Al salir, se inclinó lo suficiente como para que oliera su colonia. “Crees que ganaste,” siseó. “Pero descubrirás lo costoso que puede ser la venganza.”

No respondí. Ya estaba llamando al presidente de nuestra junta, porque Julian no era solo un mal esposo; era una amenaza para el negocio que mi padre protegió hasta su muerte.

Las siguientes 48 horas fueron un curso intensivo sobre cómo una traición privada puede convertirse rápidamente en un riesgo público.
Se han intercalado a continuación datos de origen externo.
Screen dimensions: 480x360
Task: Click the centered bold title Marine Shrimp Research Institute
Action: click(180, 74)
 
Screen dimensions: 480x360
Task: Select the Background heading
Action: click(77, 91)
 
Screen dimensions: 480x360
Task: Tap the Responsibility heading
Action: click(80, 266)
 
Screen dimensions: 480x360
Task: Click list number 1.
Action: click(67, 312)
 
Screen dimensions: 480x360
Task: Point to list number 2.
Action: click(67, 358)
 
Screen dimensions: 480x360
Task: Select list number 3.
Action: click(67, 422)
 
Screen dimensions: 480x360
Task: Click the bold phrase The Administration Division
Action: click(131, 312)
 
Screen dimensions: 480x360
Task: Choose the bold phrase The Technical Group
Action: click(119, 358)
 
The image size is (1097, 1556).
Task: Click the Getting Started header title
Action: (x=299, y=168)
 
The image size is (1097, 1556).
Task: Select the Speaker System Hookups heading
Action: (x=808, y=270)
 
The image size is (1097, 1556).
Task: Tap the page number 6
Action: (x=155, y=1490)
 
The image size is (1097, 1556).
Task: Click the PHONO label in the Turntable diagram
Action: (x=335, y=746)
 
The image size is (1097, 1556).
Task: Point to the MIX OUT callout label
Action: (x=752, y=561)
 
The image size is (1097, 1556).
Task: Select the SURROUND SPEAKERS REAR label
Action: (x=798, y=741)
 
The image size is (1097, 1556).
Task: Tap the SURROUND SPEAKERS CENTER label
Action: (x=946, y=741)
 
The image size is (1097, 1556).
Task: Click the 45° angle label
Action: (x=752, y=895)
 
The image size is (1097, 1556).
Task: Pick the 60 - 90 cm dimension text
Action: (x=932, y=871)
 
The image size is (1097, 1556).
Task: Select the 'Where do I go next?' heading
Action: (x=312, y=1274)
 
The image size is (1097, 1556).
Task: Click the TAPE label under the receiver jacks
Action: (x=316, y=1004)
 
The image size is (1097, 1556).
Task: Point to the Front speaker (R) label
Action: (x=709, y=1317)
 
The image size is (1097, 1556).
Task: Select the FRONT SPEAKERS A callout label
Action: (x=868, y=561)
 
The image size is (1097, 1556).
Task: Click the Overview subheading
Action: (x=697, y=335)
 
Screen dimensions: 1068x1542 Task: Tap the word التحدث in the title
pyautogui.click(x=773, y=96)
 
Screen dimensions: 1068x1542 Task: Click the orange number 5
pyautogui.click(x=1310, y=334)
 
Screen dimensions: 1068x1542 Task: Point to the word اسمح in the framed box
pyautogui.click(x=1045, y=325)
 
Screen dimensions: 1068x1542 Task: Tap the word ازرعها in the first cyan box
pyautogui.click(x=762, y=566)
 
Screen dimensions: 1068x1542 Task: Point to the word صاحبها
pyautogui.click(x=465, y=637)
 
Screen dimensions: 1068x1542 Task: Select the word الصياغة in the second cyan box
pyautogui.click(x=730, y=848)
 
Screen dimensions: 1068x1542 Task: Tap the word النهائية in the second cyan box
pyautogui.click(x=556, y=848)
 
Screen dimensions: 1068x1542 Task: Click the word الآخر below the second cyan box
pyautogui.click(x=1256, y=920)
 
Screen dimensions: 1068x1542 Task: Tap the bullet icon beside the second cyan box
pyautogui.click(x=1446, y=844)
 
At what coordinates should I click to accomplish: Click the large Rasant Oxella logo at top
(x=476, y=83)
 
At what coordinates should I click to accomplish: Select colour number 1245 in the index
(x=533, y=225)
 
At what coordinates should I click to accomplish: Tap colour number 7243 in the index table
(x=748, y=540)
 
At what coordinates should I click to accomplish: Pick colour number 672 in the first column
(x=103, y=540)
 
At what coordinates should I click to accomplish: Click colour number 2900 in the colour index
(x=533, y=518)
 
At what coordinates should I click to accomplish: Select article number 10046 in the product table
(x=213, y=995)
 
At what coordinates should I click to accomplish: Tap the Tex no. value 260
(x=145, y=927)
Varga Mobile ya no era “la empresa familiar”; tenía trabajadores sindicalizados, contratos hospitalarios e inversionistas que esperaban estabilidad. Julian lo entendía, y trató de convertirlo en arma. Para el martes por la mañana había enviado correos a dos gerentes senior—personas que había conocido en fiestas—alegando que yo estaba “emocionalmente inestable” y que mi padre había querido un “liderazgo compartido” entre Sofía y yo. Fue torpe, pero incluso los rumores torpes en la vida corporativa hacen perder tiempo.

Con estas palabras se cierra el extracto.